Many experts foresee the decrease in teen marijuana use as a combined result of less black market activity and more serious vetting of underage users. “Teen use appears to be dropping now that state and local authorities are overseeing the production and sale of marijuana,” said attorney Brian Vicente of Vicente, who assisted in drafting Colorado’s marijuana ballot measure, in a statement to Marijuana Moment. “There are serious penalties for selling to minors, and regulated cannabis businesses are being vigilant in checking IDs.”
Twenty-nine states and the District of Columbia have legalized marijuana in some shape or form, eight of which, including Colorado, have legalized for recreational use. Where the battle for federal legalization is concerned, the Trump administration remains somewhat apathetic.
During a 2016 appearance on Fox News’ The O’Reilly Factor, Donald Trump said he was “100 percent” in favor of medical marijuana. This perspective has shifted somewhat since Trump took office; in May, Attorney General Jeff Sessions sent a letter to the Department of Justice urging for a crackdown on legal medical marijuana businesses. The White House commission on addiction and opioids released its final report in November on how it planned to combat the opioid crisis, containing zero mention of medical marijuana as an opiate alternative for pain management. The commission’s indifferent attitude toward medical marijuana as a safe recovery method for patients and opiate addicts alike was greeted by public outcry on both sides of the date. Put simply, the White House just doesn’t consider legalization to be a priority.

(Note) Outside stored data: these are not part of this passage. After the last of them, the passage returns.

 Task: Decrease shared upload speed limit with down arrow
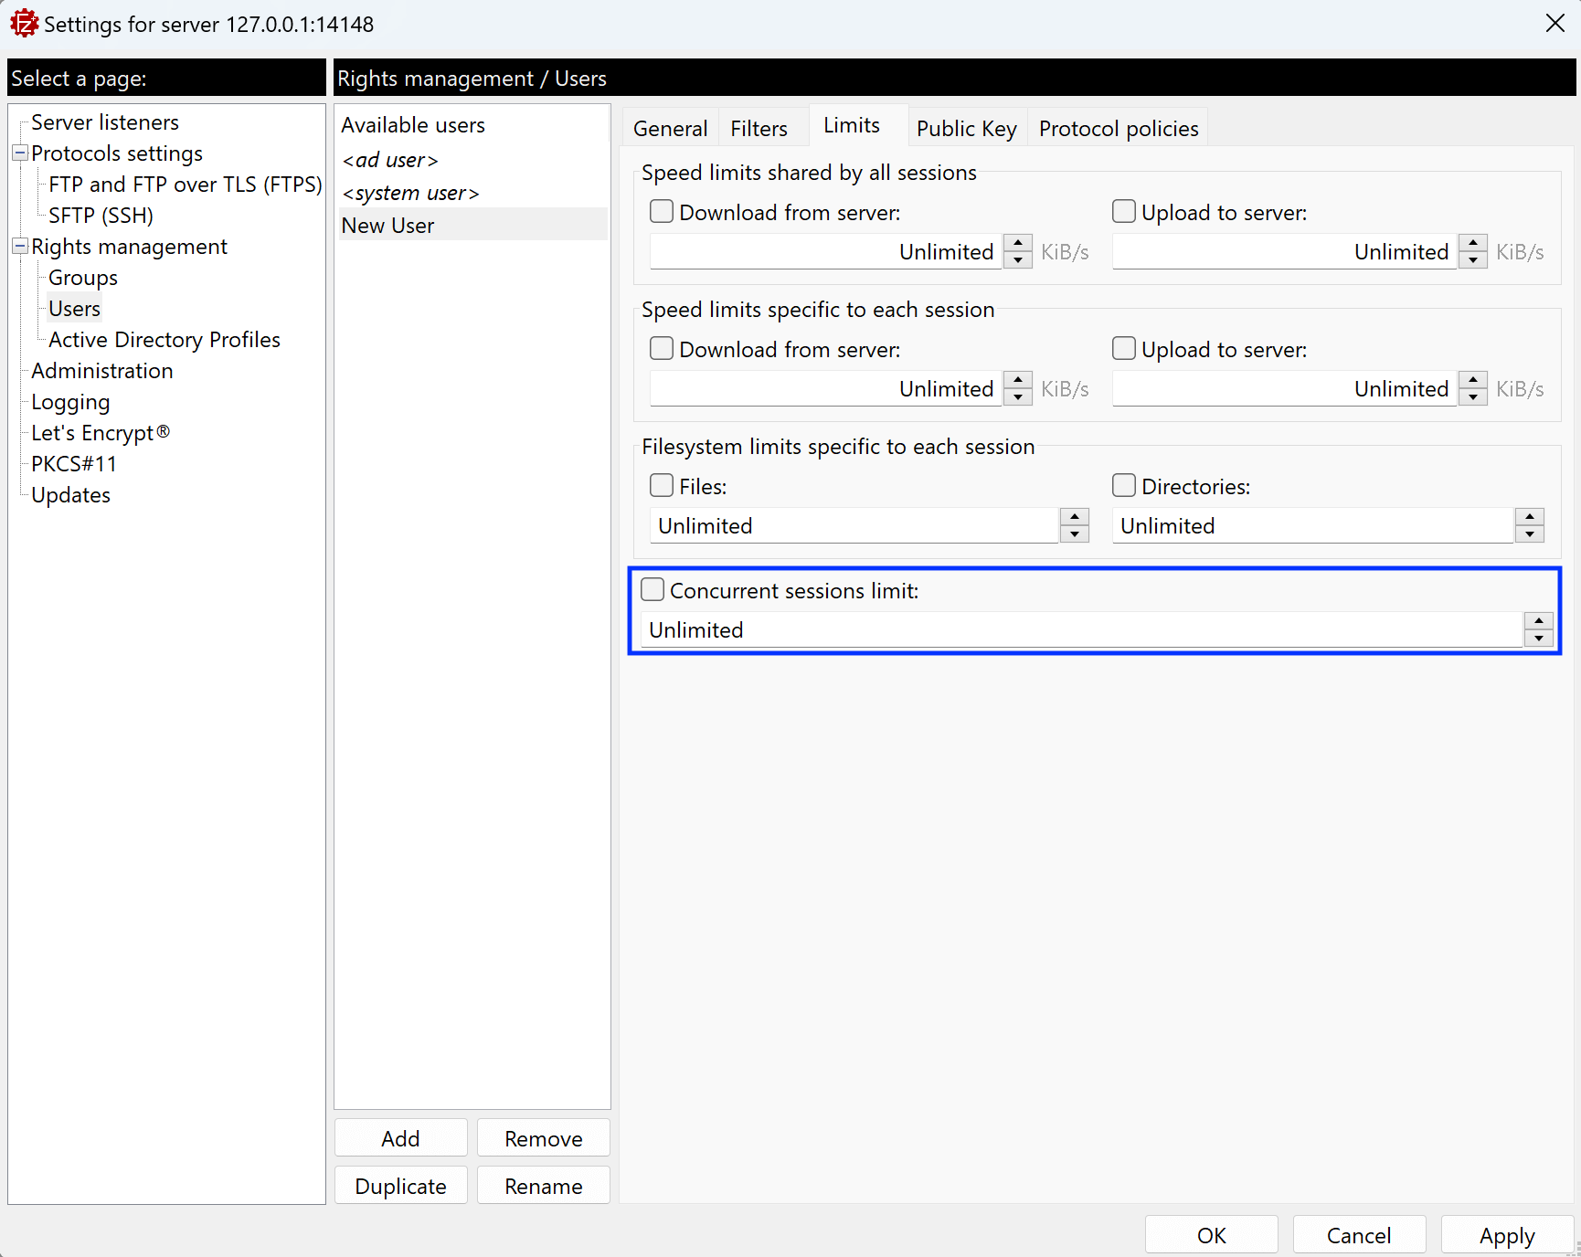tap(1472, 260)
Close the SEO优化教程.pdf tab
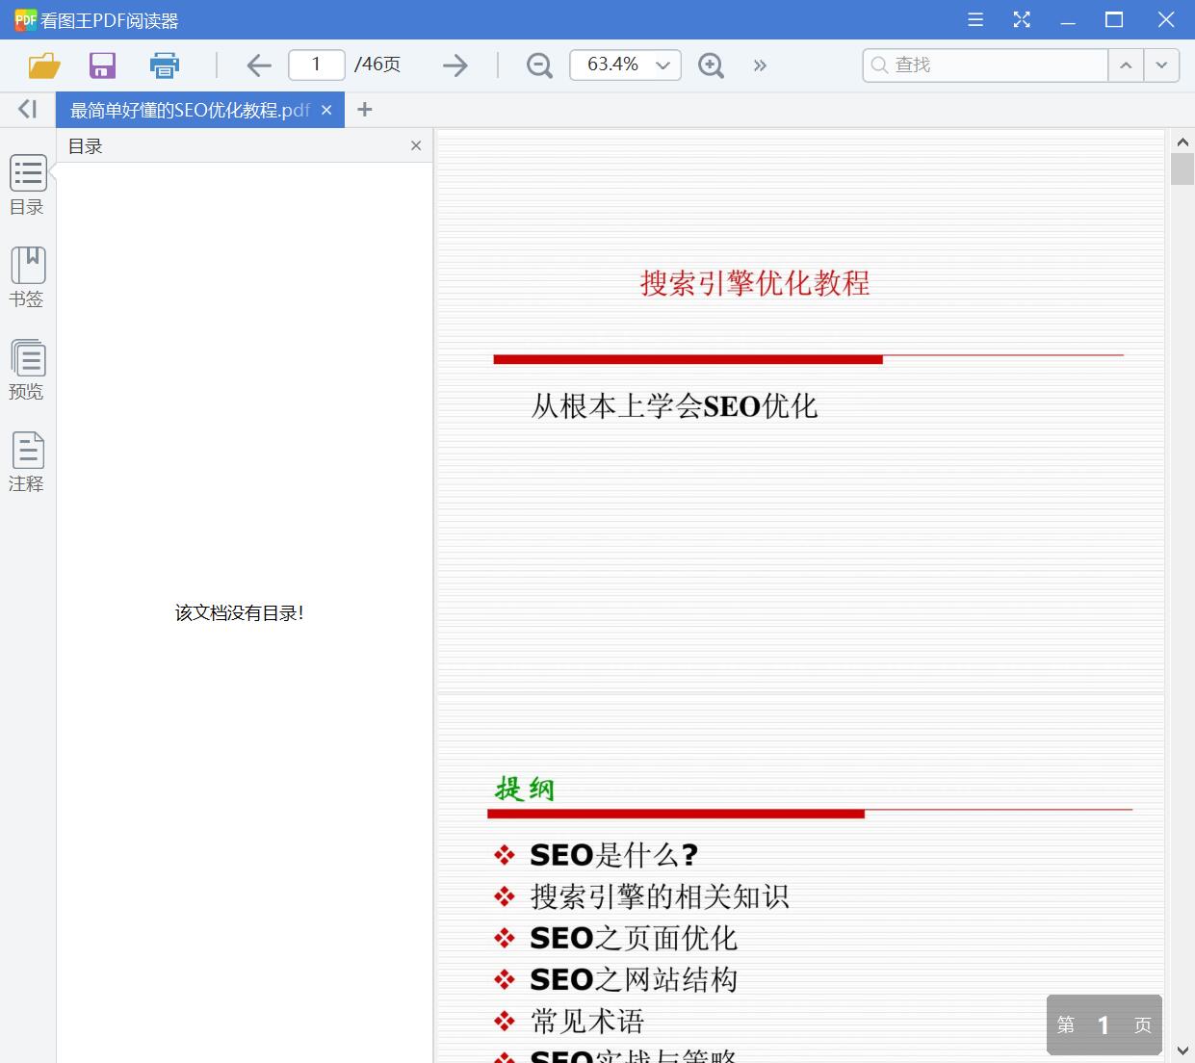The height and width of the screenshot is (1063, 1195). point(326,111)
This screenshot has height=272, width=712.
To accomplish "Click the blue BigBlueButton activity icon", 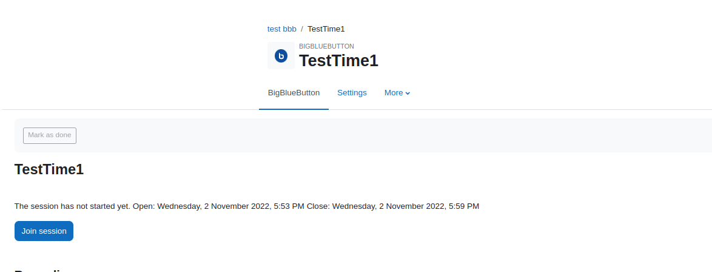I will point(281,55).
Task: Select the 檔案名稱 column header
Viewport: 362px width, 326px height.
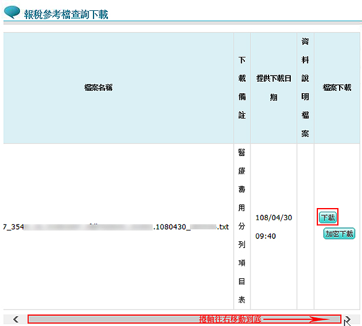Action: click(x=98, y=88)
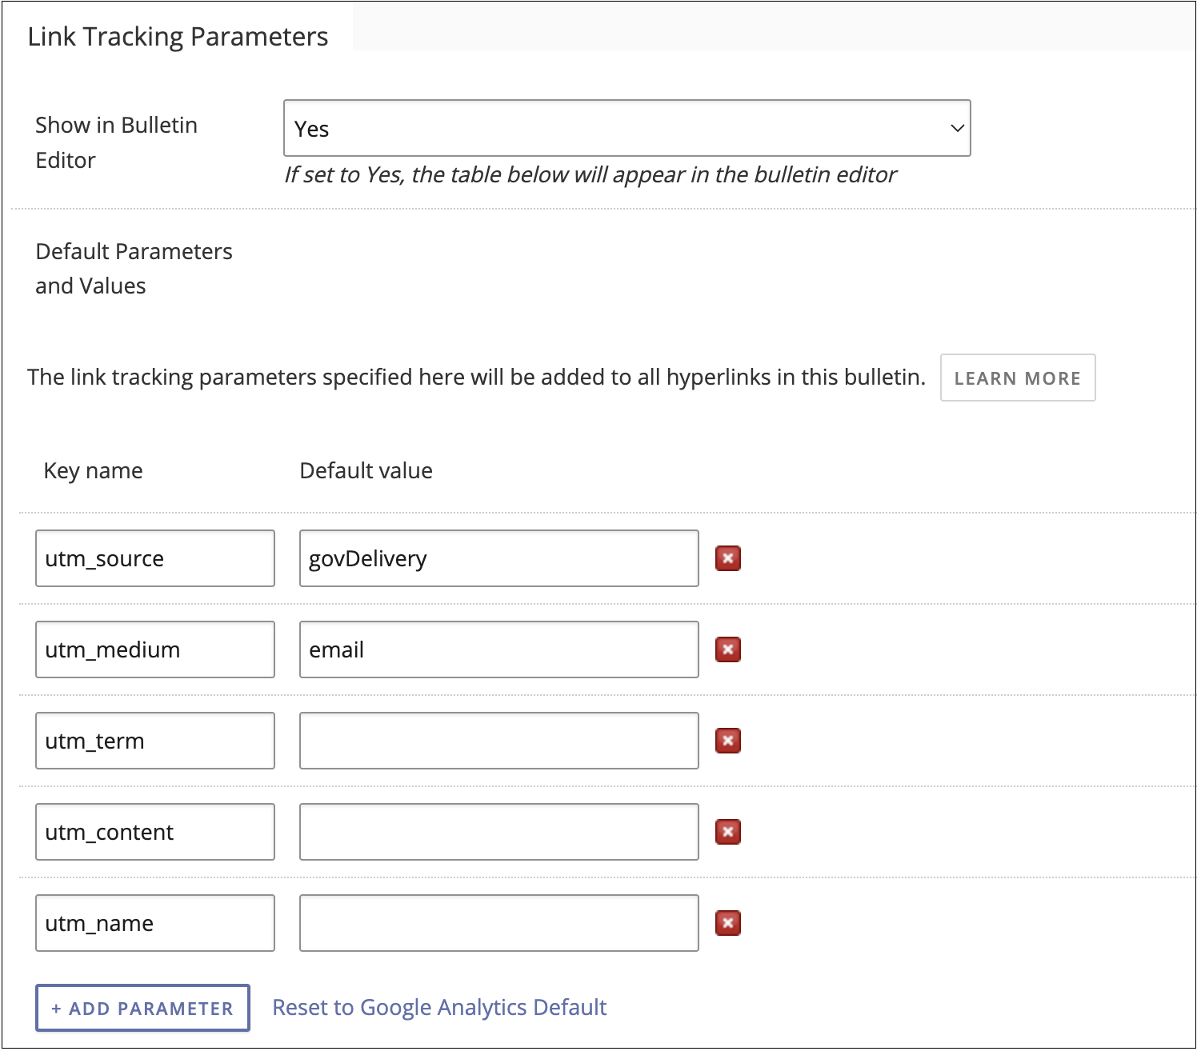1197x1051 pixels.
Task: Click the Learn More button
Action: click(x=1017, y=378)
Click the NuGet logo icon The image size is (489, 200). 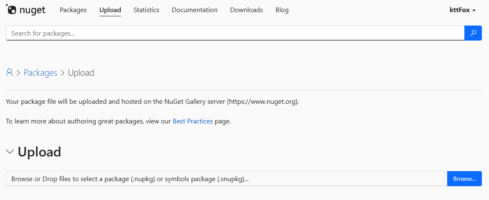click(x=11, y=10)
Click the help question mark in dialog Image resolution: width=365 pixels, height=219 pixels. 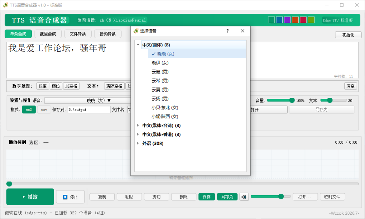click(227, 31)
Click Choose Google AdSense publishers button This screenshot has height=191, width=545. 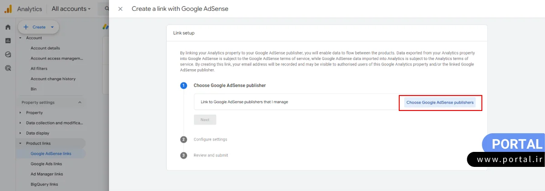(440, 102)
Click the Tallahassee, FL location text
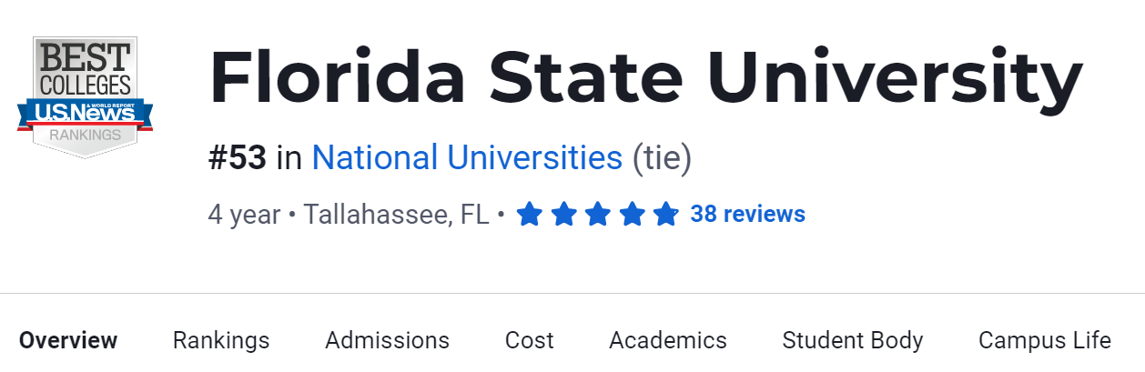1145x372 pixels. tap(397, 215)
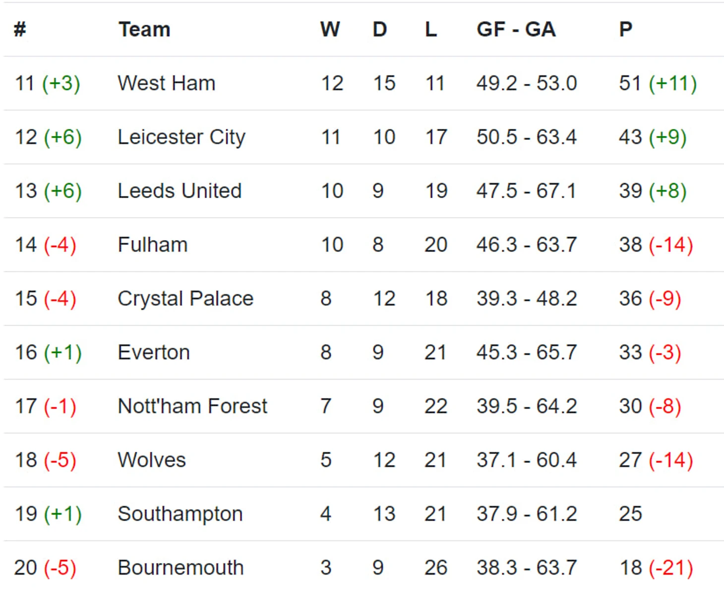Screen dimensions: 724x591
Task: Click the P points column header
Action: (626, 29)
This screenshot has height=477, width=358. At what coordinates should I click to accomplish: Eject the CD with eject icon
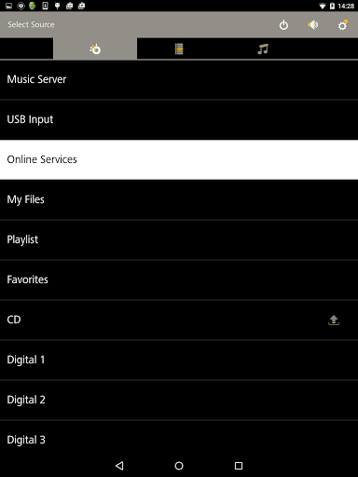(x=334, y=320)
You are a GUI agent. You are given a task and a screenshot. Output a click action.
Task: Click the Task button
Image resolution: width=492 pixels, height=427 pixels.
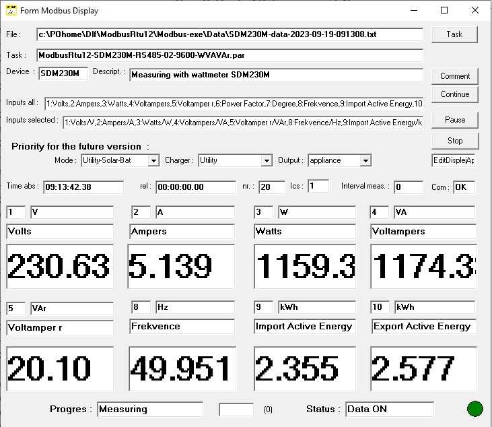tap(454, 34)
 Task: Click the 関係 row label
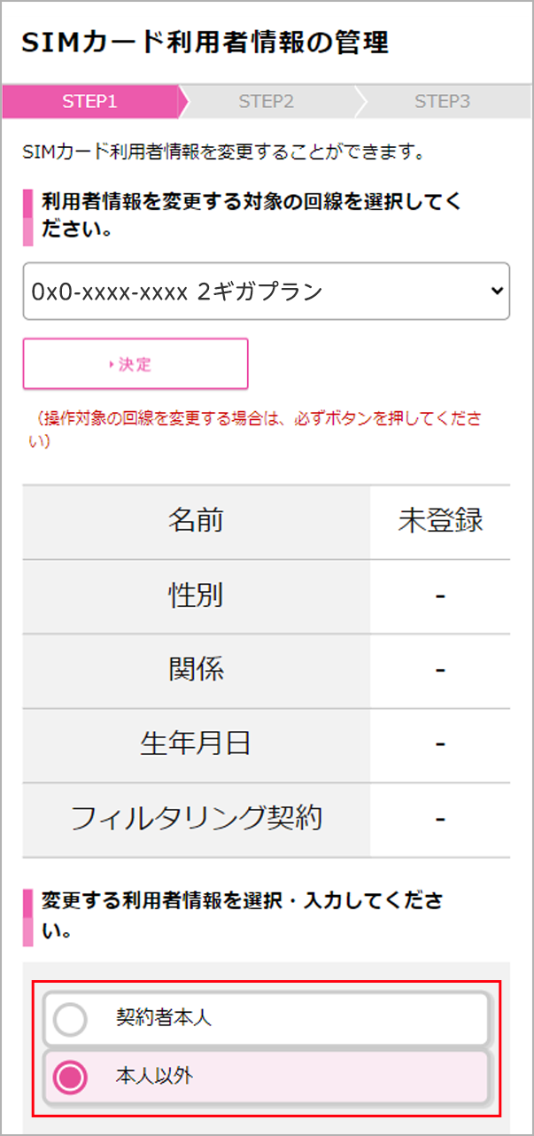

Aside from the mixed signals of the Trump Administration, public health experts are celebrating the new data. The perceived public health triumph comes both from a decrease in teens’ underage use of legal drugs, use of illegal drugs, and a decrease in alcohol consumption across all age groups. Although the national survey showed that national marijuana usage rates increased for adults between the ages of 18 and 25, alcohol use significantly lowered. Marijuana use has continually proven to be safer than alcohol; according to the CDC, about 88,000 alcohol-related deaths occur per year in the United States, accounting for 1 in 10 adults. Marijuana deaths is not a category accounted for by the CDC, although a 2015 study published in Scientific Reports determined that marijuana was 114 times less deadly than alcohol by comparative risk assessment.